--- Start of Exercise input ---

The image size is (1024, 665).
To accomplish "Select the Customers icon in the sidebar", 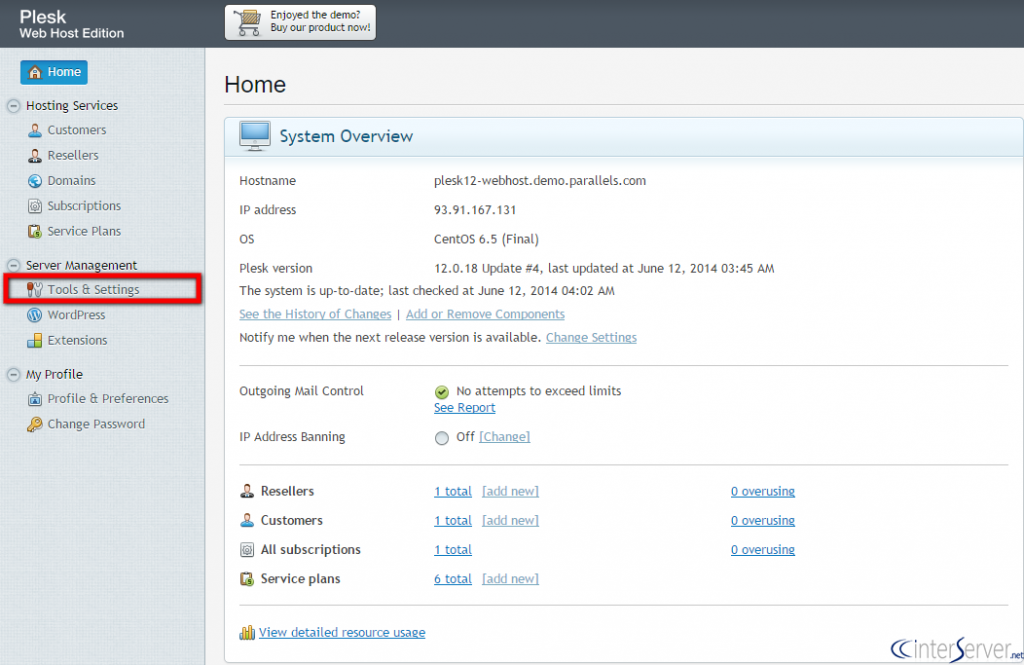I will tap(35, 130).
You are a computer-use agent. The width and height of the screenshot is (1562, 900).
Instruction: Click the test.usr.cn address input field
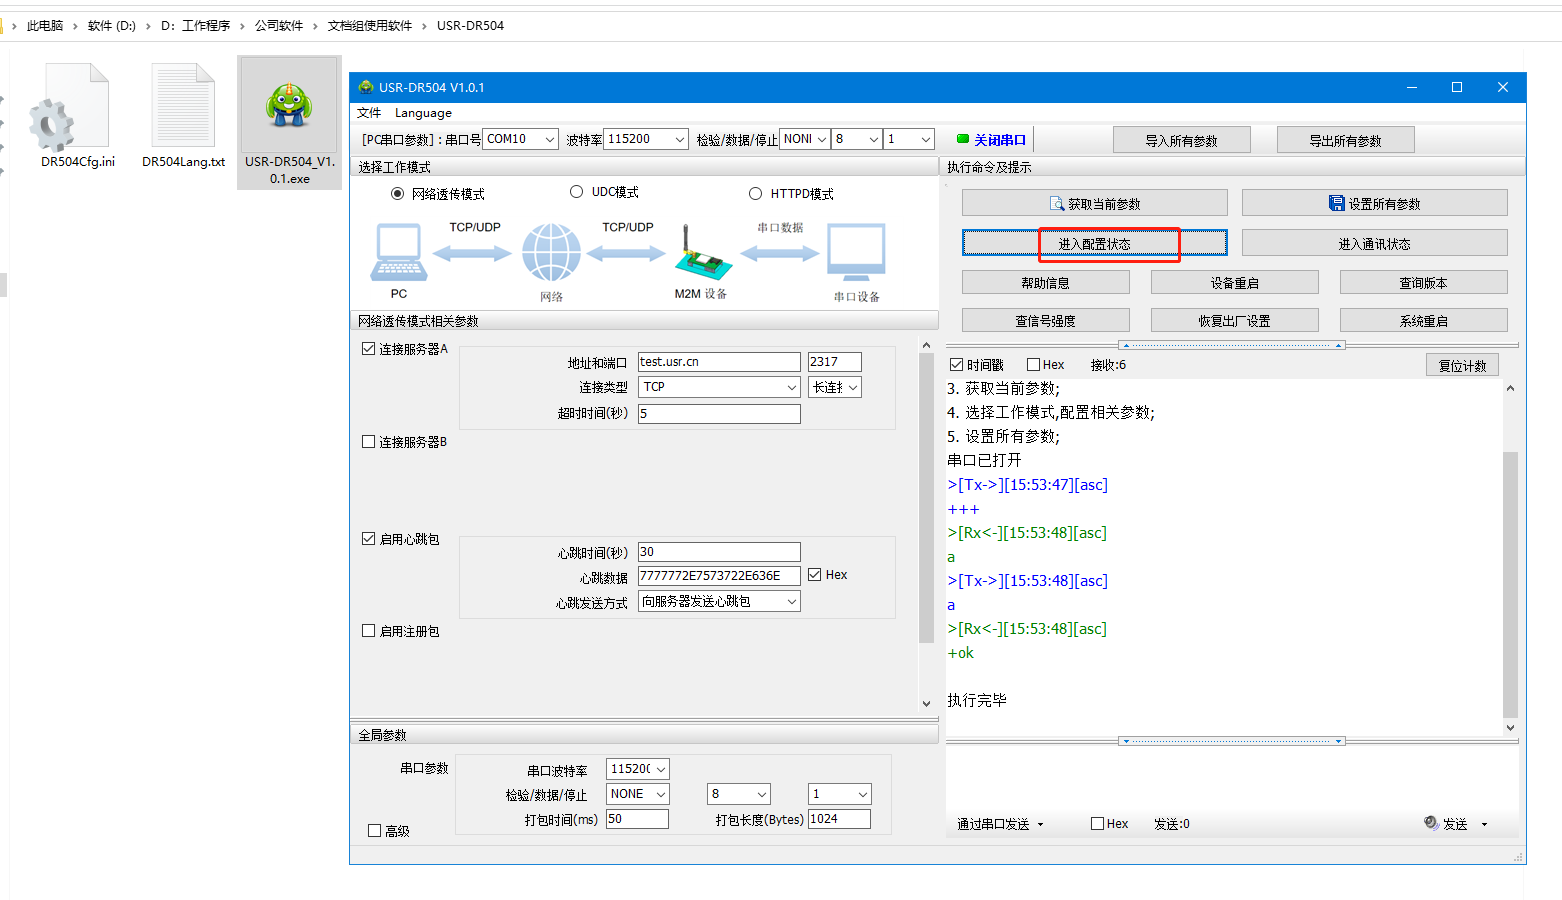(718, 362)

--- End of Exercise input ---

Rewrite everything from the line containing "You are a computer-use" down to the end of the material, changing "input field" to "text box" and keeping all else the same. Leave the pictures out of your answer.

You are a computer-use agent. The width and height of the screenshot is (1562, 900).
Instruction: Click the test.usr.cn address text box
(718, 362)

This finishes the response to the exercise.